→ Excerpted text:
################
Humor, understanding and peers help adult learners overcome their fears and frustrations
When Patric Schine, D.N.P. and associate professor of nursing, wanted to review the basics of an ear, nose and throat exam with a group of nursing students, he didn’t stand at the front of a lecture hall and deliver a point-by-point list with a Power Point list flashing on a screen behind him.
Instead, he asked for a volunteer to be the patient and then peppered the group of students with questions: What would you ask; how would you … ; if she says …., what do you do?
And the answers came flying back. True, many of the students, all with some nursing experience but often several years removed from formal education, took notes. They also asked questions and offered examples.
Walk into any classroom at Brandman, attend any immersion weekend, peek at any online course, and you’ll find hundreds of other examples of how the university approaches learning when adults are involved.
“The challenge for adults is not just to know information. It’s being able to recognize that you have to understand it. Nothing is done, nothing is set, so you have to be open to revamping that which you ‘know’ on a continuing basis,” said Dr. Kimberly Greene, who founded Brandman’s Center for Instructional Education and is an associate professor, serves as chair of the Master of Education team and is a member of the Faculty Executive Council.
“It’s really hard for a lot of grownups. Our education, what we were rewarded for, was repetition and replication of exactly what was delivered to us by the teacher. That’s what we came to recognize as successful learning,” said Greene.
When you can Google almost anything, knowing facts and calling that knowledge just isn’t enough.
################
→ Work required:
Transcribe the passage of the adult learners article from "Humor, understanding and" to "screen behind him.".

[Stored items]
################
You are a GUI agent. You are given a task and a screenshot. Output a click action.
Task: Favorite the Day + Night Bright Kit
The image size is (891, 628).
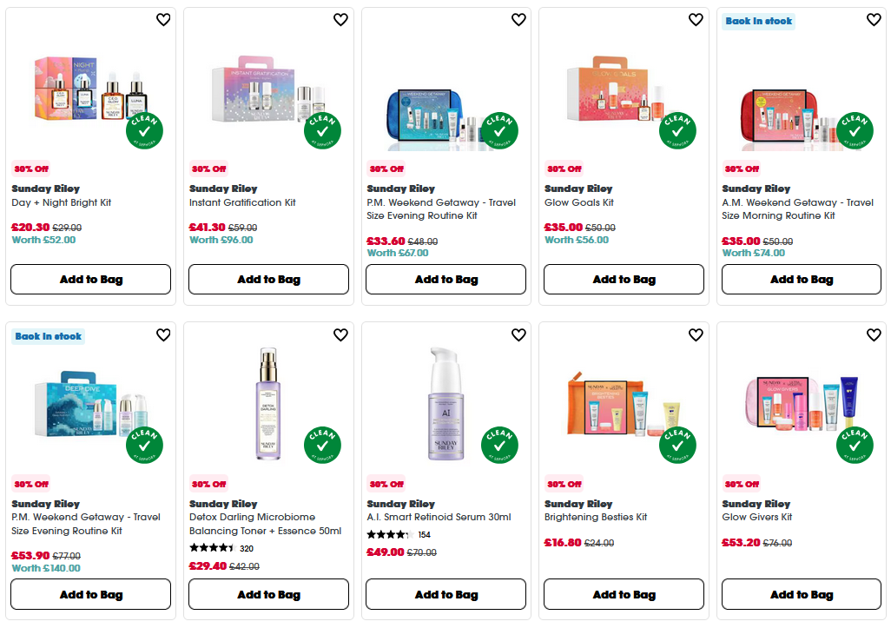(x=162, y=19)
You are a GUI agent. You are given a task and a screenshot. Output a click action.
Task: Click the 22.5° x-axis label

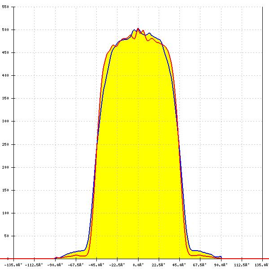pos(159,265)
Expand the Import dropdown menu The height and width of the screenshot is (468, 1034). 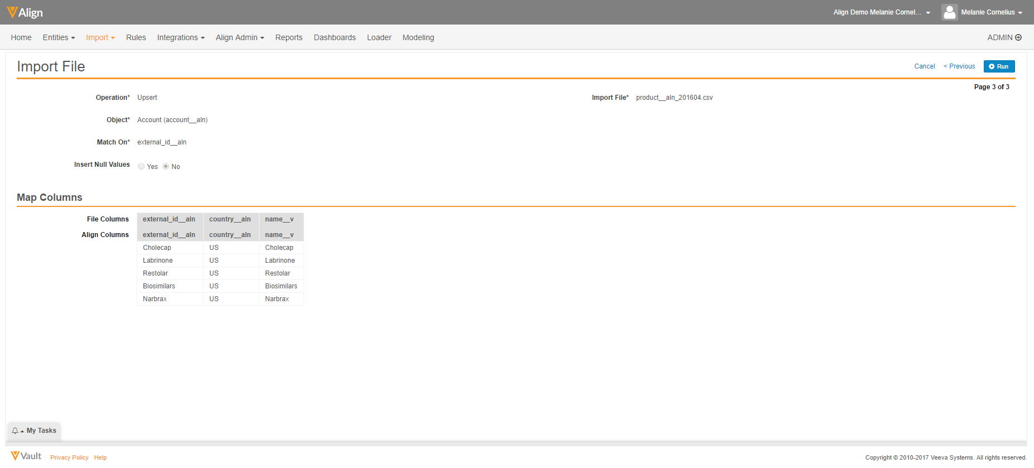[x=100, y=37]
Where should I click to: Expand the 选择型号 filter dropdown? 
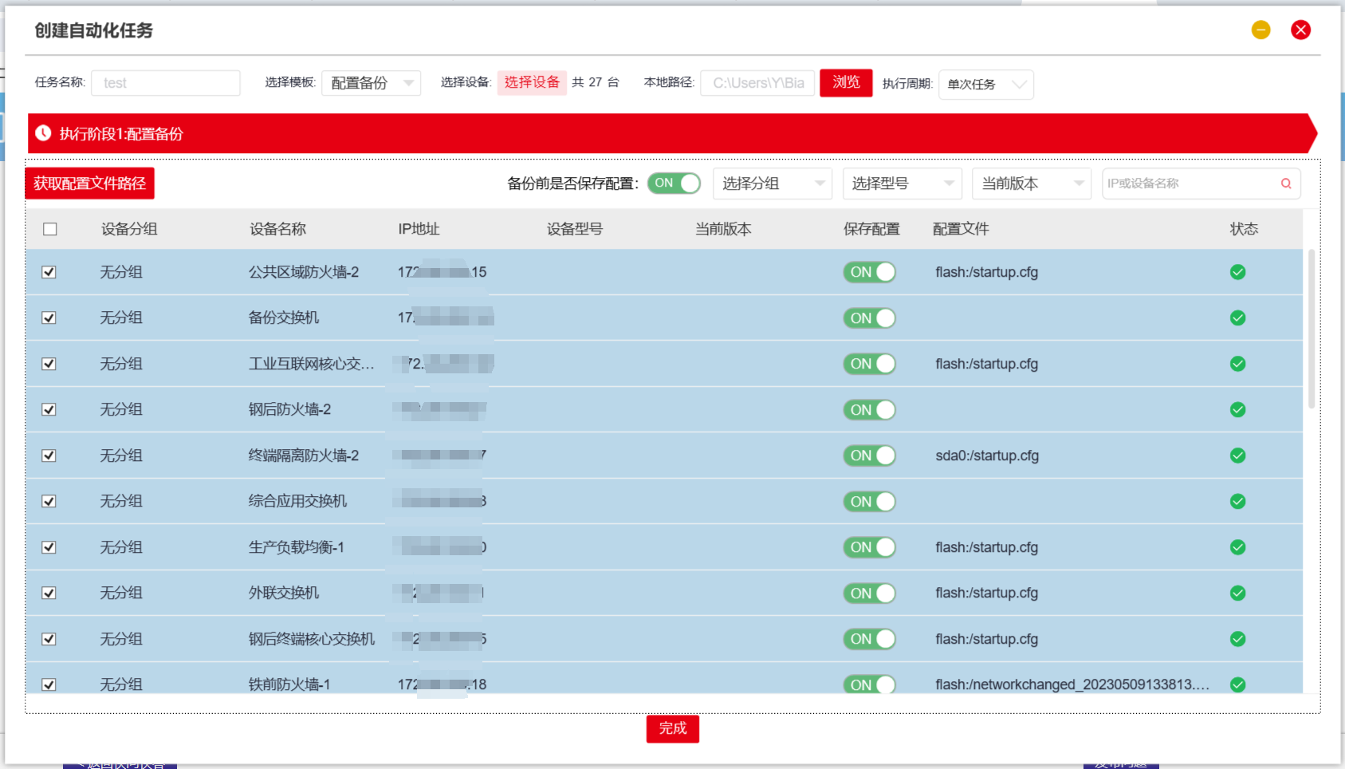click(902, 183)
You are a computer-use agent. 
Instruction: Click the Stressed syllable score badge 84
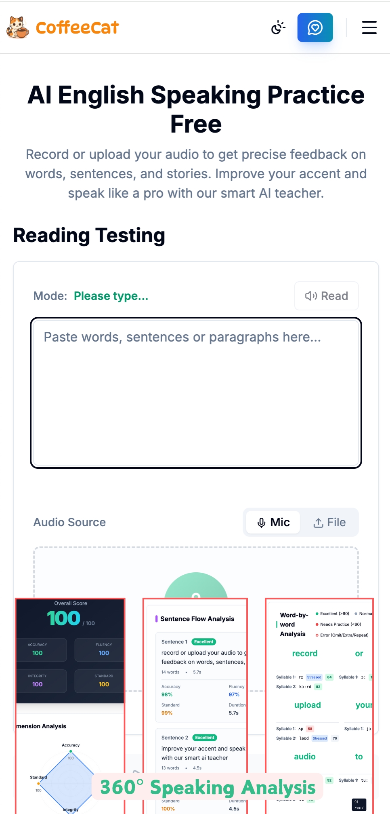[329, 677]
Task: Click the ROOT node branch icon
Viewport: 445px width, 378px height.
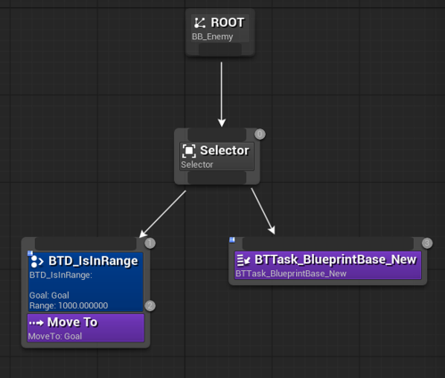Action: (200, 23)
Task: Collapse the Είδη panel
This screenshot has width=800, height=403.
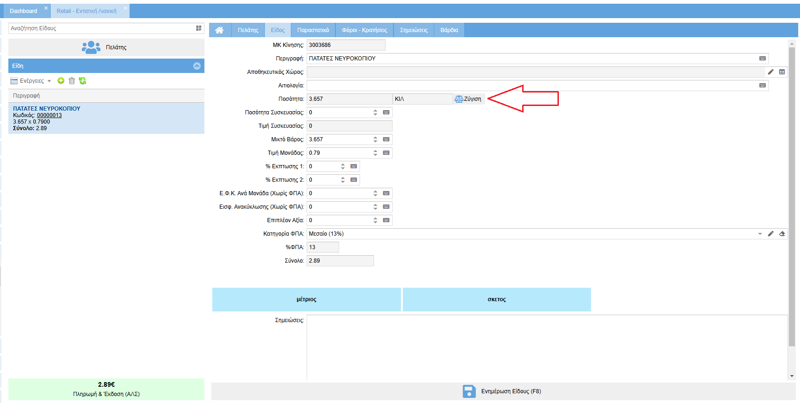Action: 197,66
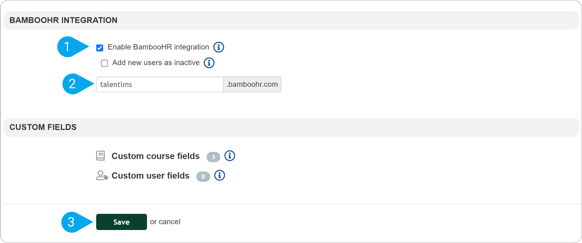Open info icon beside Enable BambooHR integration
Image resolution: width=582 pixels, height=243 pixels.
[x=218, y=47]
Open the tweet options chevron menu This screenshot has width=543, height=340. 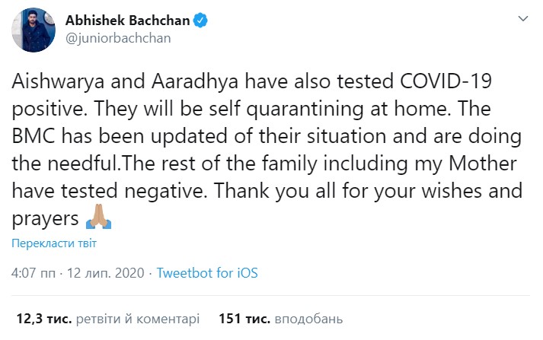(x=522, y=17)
################
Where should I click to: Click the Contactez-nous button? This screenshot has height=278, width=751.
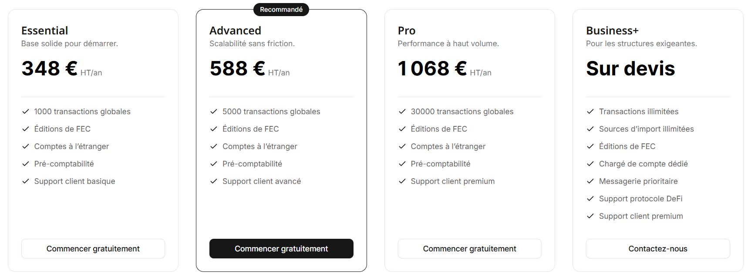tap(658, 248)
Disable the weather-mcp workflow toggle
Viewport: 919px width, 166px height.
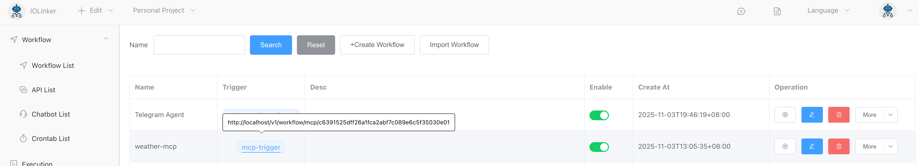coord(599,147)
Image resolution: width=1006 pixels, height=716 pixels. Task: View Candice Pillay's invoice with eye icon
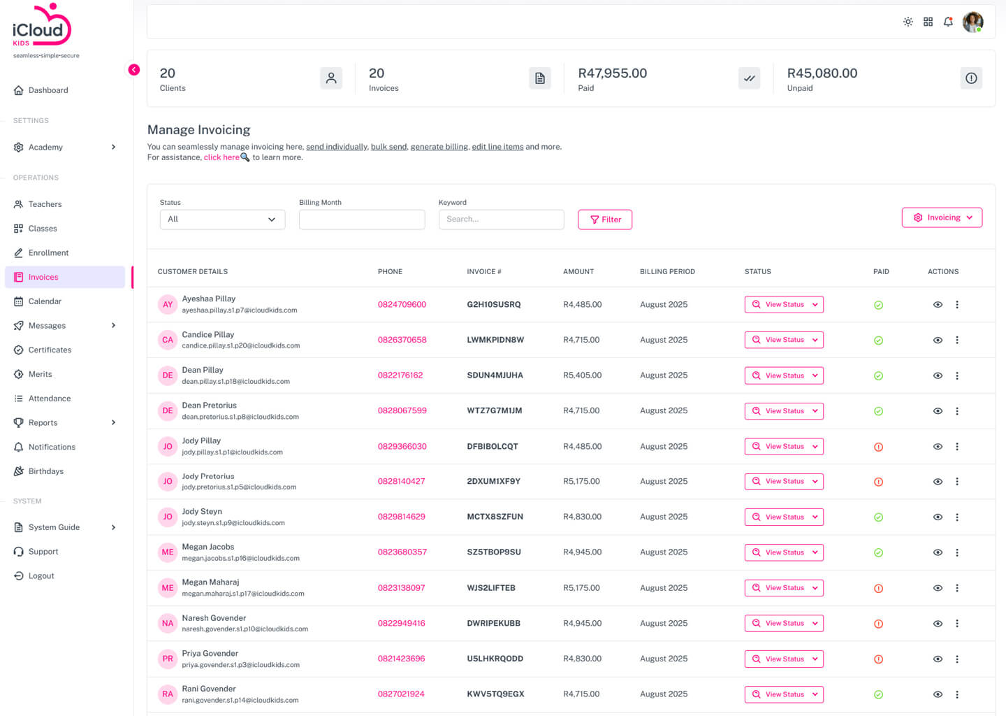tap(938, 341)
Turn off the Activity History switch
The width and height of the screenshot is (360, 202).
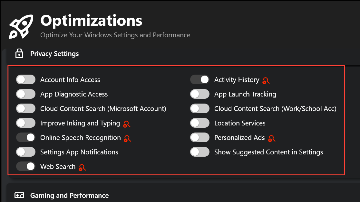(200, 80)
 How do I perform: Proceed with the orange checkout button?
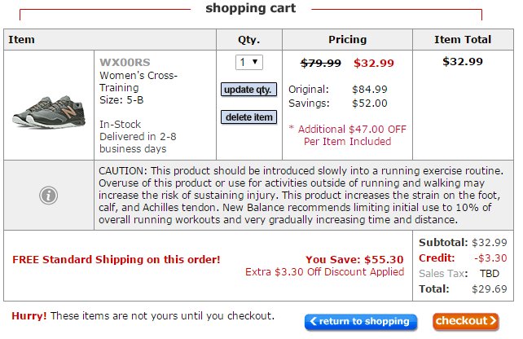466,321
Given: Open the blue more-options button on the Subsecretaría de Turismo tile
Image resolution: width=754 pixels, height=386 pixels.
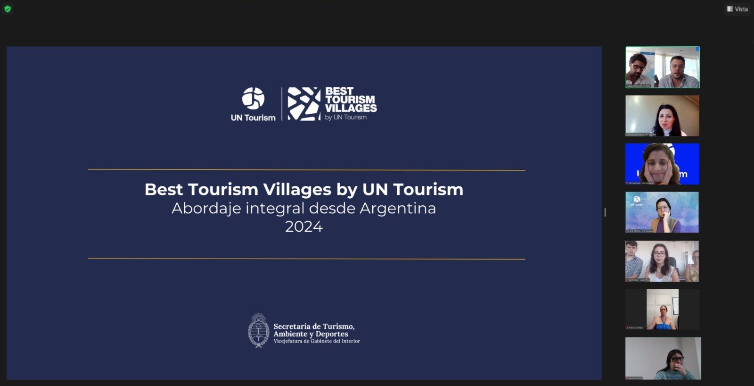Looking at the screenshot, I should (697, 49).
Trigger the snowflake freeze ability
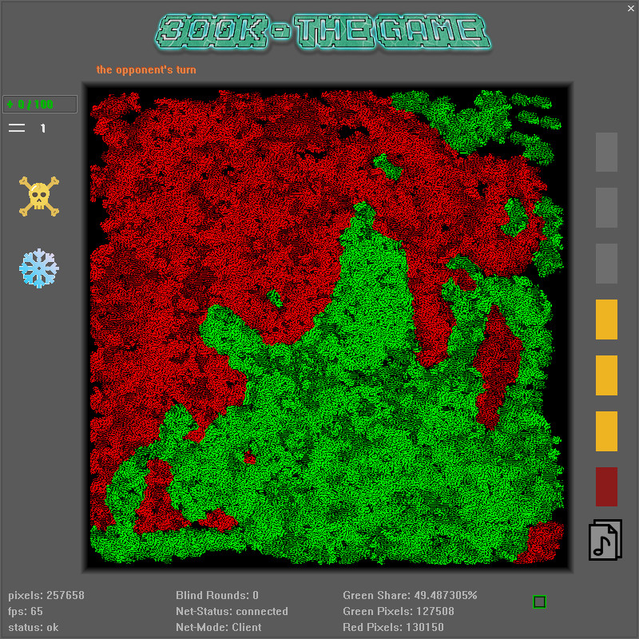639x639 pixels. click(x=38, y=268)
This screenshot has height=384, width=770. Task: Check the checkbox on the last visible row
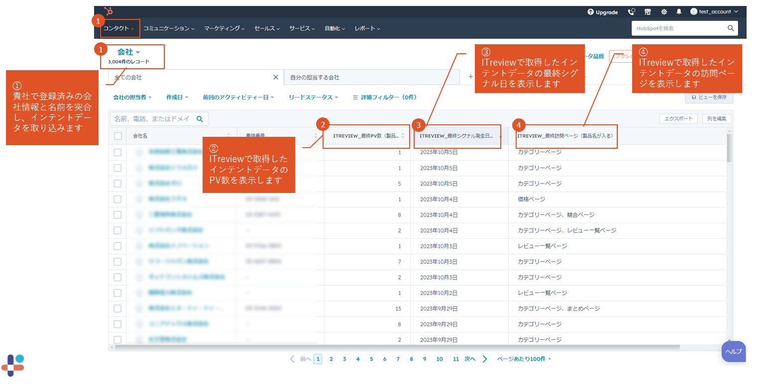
################
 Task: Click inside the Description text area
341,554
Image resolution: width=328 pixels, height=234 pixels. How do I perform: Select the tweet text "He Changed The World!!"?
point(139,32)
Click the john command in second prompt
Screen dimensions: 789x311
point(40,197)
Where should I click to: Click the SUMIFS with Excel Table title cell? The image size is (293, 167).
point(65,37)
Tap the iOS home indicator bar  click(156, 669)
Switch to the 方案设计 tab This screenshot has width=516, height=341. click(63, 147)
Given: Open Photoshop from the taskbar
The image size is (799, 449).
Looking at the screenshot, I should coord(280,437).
################
→ Solution for this problem:
Humor, understanding and peers help adult learners overcome their fears and frustrations
When Patric Schine, D.N.P. and associate professor of nursing, wanted to review the basics of an ear, nose and throat exam with a group of nursing students, he didn’t stand at the front of a lecture hall and deliver a point-by-point list with a Power Point list flashing on a screen behind him.